*Исходный текст*.
Знакомство началось с порога, которым книге служит - форзац. На черном развороте играл чужой праздник. Кокетливая дама машет с качелей ногой в белом чулке. Неизвестно кому учтиво кланяется статный кавалер. Бродячие музыканты в средневековых костюмах поют серенады под лютню. С неба в нас целится купидон, на тротуаре сидит торговка яблоками, обыватель с зонтиком под мышкой любуется луной, под фонарем спит пьяный. Сквозь цветущий сад просвечивает силуэт летнего дворца. Балюстрада выходит на бюргерскую улицу.

Пренебрегая всякой, а не только повествовательной логикой, белый штрих с беглой уверенностью очерчивает пойманное внутренним взором. Экономный рисунок белилами дополняют несколько оранжевых пятен. Лучшее - окно едва намеченного дома. Таким оно бывает зимой в незнакомом городе, когда кажется, что только ты в нем чужой.

Боясь спугнуть тайну, я долго сидел над открытой книгой, твердо зная, что такого не может быть нигде, а главное - никогда. Поженив эпохи, как календарь - сезоны, художник изобразил роман с историей. Хотя стили безнадежно перемешались, а фигуры возникали урывками и невпопад, изображение обладало бесспорной - подсмотренной - реальностью. Воображению немало помогал черный фон. Белая бумага заменяет свет дня, черная - в цвет ночи: тут можно что-нибудь увидеть только во сне.

- Человек спящий, - говорил философ,- и человек бодрствующий - разные люди.

Я не уверен, что они между собой знакомы. У того, что спит, слишком много преимуществ: он хоть что-то знает наверняка. Сон - отмычка гносеологии. А то наяву все - параноики.

- Жизнь моя, - причитаем мы вместе с поэтом, - иль ты приснилась мне?

Зато во сне никто не сомневается в подлинности происходящего. Удивить нас оно способно только поутру. Во сне, как в окопах, нет агностиков. Что покажут, в то и верим: сплю - значит, существую.

И еще как! Сны не бывают скучными, если их не пересказывать. Но как раз от этого художника трудно удержать. Рано или поздно он норовит подменить портрет действительности ее дремой, как это случилось на черных форзацах, где романтическая Европа увидела себя во сне.

Книга была Гофманом, иллюстратором - Свешников.

Намного позже я узнал, что Борис Свешников почти 10 лет сидел при Сталине. Уже в Америке мне довелось увидеть его лагерные рисунки и прочесть, что о них написал Синявский:

- Существа, живущие на рисунках, снятся сами себе.

Тут сюжеты были другими - зона, конвой, зэки, один уже повесился. Но манера та же: "фантазии в стиле Калло". Мелкие фигурки, замысловатый рисунок, анахронизм, гротеск, вид сверху, точнее - ниоткуда. И вместо щедрой тьмы ночи слепящая белизна снега. Опять Синявский:

- Его рисунки положены на партитуру истории, графика ведь все равняет - белым полем.

*Исходные данные*.
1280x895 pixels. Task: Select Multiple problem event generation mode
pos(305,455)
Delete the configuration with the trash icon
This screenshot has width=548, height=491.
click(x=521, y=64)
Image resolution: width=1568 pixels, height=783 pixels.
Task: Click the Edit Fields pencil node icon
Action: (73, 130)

*Описание задания*.
Почему, согласно исходному тексту, воображению немало помогал черный фон форзацев? Ответьте одним–тремя предложениями.

*Результат задания*.
Белая бумага заменяет свет дня, а черная передает цвет ночи. В такой темноте что-нибудь можно увидеть только во сне.